During and interview on 1/15/21 at 11:00 A.M., the Chief Medical Officer said that elevated blood sugars should be basic nursing knowledge so there was no formal education, but there were pre-shift huddles to discuss elevated blood sugars. He further said that the Hospital's investigation determined that the Nurse Practitioner that wrote the admitting orders, while omitting the insulin, meant to hold the medicine, not omit it. He said that the Nurse Practitioner was under the impression that the patient was going to have surgery the next day so he "held" the insulin and wrote an order for the patient to have nothing by mouth (NPO). He said the standard practice for a patient going to surgery would be to make them NPO and decrease insulin, not stop it. He said that the nurse practitioner should have discussed this with the physician and documented the reason for not ordering the insulin and did not.

During an interview on 1/15/21 at 11:40 A.M., the Nurse Educator said that the Director of Nursing Operations spoke with the nursing staff regarding the incident. She said that she would expect that if a lab was ordered, the ordering physician should be reviewing the results for follow-up.

During an interview on 1/15/21 at 12:00 P.M. the Director of Pharmacy said that the pharmacists usually will do a second medication reconciliation check to be sure that the home medications aren't missing. He said that after the discovery of the omitted insulin, he spoke with his staff about reviewing the whole record, including lab results. He said pharmacist consistency is key. This patient had three different pharmacists due to staffing/schedule conflicts, so the escalating lab results were not identified by pharmacy. The Director of Pharmacy said that he looked into the medical record system and the enterprise for the hospital system to see about changing the hold orders, but the software doesn't support that.

During an interview on 1/19/21 at 9:30 A.M., the Director of Nursing Operations said that she updated the communication tool for nursing to utilize during hand-off between shifts. She said that this communication tool is available to all the nurses for better communication, but it is not a mandatory form. She said that this incident was human error and there is no formal education for human error. The Director of Nursing Operations said that during multidisciplinary rounds the escalating labs should have been discussed.

Review of the Hospital's internal investigation indicated that the physician and the nurse practitioner were both re-educated on caring for diabetic patients. There was no documentation in the re-education provided that addressed the lack of documentation in the medical record to indicate why the insulin was held or why the incident wasn't reported to the Risk Department in a timely manner as detailed in the Hospital's policy.

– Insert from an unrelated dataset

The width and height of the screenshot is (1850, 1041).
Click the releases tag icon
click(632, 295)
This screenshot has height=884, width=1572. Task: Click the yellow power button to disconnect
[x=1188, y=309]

The investigation determined that there were human factors involved in the error made. Those being a lack of follow through noted of both the MD and registered nurse awareness of escalating glucose levels. Staff competencies were being reviewed for status. Staff did not address critical indications for treatment of abnormal glucose levels. Staff did not address critical indications for treatment of abnormal glucose levels. There was a lack of communication between RN and MD to address abnormal lab values. The hospital looked into reviewing the critical value for hyperglycemia (high glucose levels) and to consider > 300 for a diabetic patient with escalating glucose values. Determine how other sites are doing to manage insulin orders for an insulin dependent diabetes mellitus patient that require holding/discontinuing orders.

Review of the outcomes of the investigation indicated that due to software issues, the Hospital is unable to change the system to decrease lab critical values and change the process for "holding" a medication.

Lab work indicated that this insulin dependent patient's glucose levels steadily rose and continued to rise, reaching the critical level of 667 resulting in the patients DKA. At no time, was there an intervention provided by medical, nursing, or pharmacy intervention.

The Hospital did not identify a systemic issue which could be measured and corrected to prevent a like occurrence from happening again.